──────── Given data ────────
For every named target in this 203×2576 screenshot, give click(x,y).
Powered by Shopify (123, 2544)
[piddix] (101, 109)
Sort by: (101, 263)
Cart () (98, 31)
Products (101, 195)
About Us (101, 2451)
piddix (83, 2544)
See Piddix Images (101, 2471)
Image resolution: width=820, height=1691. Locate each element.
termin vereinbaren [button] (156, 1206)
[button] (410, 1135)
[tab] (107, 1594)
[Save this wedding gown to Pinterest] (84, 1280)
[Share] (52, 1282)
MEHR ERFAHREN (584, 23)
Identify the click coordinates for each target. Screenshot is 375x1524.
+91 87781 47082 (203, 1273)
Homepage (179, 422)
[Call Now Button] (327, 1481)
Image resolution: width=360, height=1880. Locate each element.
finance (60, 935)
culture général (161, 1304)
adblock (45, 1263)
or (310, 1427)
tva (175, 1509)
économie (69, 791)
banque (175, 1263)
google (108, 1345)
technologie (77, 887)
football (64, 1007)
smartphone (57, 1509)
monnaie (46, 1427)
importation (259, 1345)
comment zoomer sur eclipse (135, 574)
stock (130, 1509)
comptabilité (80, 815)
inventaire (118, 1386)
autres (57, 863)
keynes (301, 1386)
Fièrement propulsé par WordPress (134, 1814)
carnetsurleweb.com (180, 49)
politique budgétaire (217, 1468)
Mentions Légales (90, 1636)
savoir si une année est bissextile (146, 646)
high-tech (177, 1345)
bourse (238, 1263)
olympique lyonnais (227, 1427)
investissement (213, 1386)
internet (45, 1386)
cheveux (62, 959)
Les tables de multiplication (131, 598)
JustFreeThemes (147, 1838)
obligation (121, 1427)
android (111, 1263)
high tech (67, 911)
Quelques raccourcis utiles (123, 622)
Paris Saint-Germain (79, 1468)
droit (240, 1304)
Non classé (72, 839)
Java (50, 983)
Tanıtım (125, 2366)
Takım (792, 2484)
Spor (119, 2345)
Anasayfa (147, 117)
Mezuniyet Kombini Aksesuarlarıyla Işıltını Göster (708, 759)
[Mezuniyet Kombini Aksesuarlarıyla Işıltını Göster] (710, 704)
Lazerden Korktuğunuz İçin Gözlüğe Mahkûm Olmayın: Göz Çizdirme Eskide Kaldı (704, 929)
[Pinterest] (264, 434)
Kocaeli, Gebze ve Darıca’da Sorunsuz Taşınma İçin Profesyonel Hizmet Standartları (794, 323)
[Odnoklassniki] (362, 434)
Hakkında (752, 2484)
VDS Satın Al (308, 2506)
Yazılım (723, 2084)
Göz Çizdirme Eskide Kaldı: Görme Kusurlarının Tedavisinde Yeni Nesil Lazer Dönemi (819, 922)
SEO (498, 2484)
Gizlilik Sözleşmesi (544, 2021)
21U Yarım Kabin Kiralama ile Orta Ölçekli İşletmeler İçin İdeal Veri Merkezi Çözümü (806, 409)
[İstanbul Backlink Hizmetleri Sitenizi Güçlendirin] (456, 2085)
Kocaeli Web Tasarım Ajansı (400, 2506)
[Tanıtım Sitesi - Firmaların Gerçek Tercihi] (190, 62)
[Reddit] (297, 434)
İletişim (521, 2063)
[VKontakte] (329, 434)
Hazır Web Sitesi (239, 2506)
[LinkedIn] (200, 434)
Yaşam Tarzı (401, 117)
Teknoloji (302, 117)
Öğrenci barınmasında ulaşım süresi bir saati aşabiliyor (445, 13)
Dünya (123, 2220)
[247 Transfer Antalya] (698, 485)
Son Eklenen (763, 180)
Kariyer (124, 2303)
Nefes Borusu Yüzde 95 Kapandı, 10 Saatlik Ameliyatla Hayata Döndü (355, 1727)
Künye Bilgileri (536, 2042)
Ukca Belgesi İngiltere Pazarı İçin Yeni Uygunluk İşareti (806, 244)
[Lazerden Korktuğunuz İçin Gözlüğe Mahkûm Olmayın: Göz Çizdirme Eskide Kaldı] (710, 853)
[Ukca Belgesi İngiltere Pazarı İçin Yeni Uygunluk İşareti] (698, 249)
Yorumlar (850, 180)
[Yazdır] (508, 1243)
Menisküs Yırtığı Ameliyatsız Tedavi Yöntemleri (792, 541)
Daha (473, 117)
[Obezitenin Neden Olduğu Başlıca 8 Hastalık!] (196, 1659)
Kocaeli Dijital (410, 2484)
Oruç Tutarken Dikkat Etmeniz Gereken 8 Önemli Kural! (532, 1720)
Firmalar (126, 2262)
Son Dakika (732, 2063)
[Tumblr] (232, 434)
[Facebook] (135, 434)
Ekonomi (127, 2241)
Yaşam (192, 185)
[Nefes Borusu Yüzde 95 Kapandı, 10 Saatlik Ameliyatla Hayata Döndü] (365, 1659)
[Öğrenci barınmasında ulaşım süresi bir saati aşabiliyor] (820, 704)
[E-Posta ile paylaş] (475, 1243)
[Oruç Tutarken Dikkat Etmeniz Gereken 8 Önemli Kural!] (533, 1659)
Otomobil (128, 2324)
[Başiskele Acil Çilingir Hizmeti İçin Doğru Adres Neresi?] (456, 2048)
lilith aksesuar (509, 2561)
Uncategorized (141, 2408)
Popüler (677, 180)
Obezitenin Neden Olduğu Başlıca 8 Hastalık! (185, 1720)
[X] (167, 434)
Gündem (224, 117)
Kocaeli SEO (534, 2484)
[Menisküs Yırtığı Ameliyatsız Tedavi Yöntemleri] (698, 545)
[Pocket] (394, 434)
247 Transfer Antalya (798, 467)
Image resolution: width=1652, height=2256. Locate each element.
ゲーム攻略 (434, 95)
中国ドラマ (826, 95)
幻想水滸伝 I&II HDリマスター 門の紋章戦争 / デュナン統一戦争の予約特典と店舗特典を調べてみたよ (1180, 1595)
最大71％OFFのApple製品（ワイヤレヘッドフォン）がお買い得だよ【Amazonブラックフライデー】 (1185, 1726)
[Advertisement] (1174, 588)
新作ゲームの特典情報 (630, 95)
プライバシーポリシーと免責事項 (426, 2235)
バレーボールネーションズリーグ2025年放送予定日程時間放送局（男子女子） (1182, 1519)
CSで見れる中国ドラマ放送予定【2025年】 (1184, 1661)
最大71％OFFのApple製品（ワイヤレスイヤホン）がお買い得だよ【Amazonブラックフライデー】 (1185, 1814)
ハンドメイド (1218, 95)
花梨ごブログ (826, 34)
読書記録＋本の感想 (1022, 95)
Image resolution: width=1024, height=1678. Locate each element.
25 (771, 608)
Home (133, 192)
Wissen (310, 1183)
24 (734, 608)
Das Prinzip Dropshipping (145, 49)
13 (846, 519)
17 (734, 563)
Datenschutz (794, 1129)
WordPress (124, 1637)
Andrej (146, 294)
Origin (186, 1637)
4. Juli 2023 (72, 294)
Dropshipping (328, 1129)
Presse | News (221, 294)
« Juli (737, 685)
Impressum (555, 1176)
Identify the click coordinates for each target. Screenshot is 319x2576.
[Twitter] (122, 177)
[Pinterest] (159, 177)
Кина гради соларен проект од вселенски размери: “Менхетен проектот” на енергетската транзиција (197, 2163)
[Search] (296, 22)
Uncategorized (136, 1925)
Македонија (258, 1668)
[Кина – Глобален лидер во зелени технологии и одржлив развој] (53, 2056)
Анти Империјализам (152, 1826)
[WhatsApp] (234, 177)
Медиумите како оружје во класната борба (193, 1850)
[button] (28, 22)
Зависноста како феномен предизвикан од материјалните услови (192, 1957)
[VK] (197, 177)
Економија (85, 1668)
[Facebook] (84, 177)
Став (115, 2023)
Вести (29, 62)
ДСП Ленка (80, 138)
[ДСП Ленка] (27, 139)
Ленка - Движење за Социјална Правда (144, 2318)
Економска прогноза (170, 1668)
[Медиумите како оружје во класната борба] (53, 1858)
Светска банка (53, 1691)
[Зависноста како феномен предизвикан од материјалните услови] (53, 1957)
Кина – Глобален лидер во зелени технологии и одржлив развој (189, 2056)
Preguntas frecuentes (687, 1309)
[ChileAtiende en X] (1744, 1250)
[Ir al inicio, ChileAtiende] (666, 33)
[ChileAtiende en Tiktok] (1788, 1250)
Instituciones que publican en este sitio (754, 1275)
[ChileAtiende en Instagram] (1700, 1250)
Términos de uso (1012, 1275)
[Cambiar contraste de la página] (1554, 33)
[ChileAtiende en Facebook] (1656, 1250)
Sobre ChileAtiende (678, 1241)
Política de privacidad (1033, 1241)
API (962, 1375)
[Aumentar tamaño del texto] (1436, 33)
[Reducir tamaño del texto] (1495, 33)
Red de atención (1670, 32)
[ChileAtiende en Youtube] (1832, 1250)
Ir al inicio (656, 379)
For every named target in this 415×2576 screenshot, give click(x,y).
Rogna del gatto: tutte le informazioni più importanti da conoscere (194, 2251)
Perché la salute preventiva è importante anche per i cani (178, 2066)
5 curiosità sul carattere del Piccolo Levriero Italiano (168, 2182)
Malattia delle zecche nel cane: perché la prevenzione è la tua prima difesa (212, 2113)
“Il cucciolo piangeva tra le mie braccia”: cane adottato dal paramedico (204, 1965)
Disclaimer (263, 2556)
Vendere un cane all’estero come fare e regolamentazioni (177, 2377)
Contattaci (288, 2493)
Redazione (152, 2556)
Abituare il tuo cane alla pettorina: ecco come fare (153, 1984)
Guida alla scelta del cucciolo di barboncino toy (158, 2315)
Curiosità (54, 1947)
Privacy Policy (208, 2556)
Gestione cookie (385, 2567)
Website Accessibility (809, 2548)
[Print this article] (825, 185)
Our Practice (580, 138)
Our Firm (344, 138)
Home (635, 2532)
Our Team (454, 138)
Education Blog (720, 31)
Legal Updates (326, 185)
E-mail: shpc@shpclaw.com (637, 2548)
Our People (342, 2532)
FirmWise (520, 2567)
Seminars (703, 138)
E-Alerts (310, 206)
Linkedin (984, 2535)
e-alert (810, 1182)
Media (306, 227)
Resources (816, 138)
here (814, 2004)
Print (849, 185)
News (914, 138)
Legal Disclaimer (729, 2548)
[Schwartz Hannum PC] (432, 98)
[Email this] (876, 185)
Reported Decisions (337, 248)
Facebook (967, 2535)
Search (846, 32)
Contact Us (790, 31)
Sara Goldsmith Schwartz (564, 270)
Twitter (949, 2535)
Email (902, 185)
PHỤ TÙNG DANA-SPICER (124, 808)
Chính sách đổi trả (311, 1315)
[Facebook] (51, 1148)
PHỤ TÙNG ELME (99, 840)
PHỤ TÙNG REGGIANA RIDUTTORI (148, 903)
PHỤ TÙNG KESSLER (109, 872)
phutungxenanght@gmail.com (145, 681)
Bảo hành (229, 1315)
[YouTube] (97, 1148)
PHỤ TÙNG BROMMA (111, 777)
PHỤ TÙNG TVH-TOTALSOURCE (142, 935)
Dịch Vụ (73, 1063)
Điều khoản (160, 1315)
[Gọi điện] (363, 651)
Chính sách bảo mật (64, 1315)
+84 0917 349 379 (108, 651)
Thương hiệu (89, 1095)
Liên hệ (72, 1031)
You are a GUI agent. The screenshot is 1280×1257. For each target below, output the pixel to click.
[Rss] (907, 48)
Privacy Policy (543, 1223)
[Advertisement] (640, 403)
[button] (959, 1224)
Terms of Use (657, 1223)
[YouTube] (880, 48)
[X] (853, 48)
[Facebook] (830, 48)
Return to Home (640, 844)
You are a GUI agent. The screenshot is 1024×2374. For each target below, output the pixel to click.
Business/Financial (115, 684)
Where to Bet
────────
**What is being asked**
Only one stretch of the entries above is wanted: the lines from the one containing "Quelques raccourcis utiles (123, 622)" through the one containing "Kariyer (124, 2303)". Please reproduce it exactly.

**Result of this task**
Quelques raccourcis utiles (123, 622)
Paris Saint-Germain (79, 1468)
droit (240, 1304)
Non classé (72, 839)
Java (50, 983)
Tanıtım (125, 2366)
Takım (792, 2484)
Spor (119, 2345)
Anasayfa (147, 117)
Mezuniyet Kombini Aksesuarlarıyla Işıltını Göster (708, 759)
[Mezuniyet Kombini Aksesuarlarıyla Işıltını Göster] (710, 704)
Lazerden Korktuğunuz İçin Gözlüğe Mahkûm Olmayın: Göz Çizdirme Eskide Kaldı (704, 929)
[Pinterest] (264, 434)
Kocaeli, Gebze ve Darıca’da Sorunsuz Taşınma İçin Profesyonel Hizmet Standartları (794, 323)
[Odnoklassniki] (362, 434)
Hakkında (752, 2484)
VDS Satın Al (308, 2506)
Yazılım (723, 2084)
Göz Çizdirme Eskide Kaldı: Görme Kusurlarının Tedavisinde Yeni Nesil Lazer Dönemi (819, 922)
SEO (498, 2484)
Gizlilik Sözleşmesi (544, 2021)
21U Yarım Kabin Kiralama ile Orta Ölçekli İşletmeler İçin İdeal Veri Merkezi Çözümü (806, 409)
[İstanbul Backlink Hizmetleri Sitenizi Güçlendirin] (456, 2085)
Kocaeli Web Tasarım Ajansı (400, 2506)
[Tanıtım Sitesi - Firmaların Gerçek Tercihi] (190, 62)
[Reddit] (297, 434)
İletişim (521, 2063)
[VKontakte] (329, 434)
Hazır Web Sitesi (239, 2506)
[LinkedIn] (200, 434)
Yaşam Tarzı (401, 117)
Teknoloji (302, 117)
Öğrenci barınmasında ulaşım süresi bir saati aşabiliyor (445, 13)
Dünya (123, 2220)
[247 Transfer Antalya] (698, 485)
Son Eklenen (763, 180)
Kariyer (124, 2303)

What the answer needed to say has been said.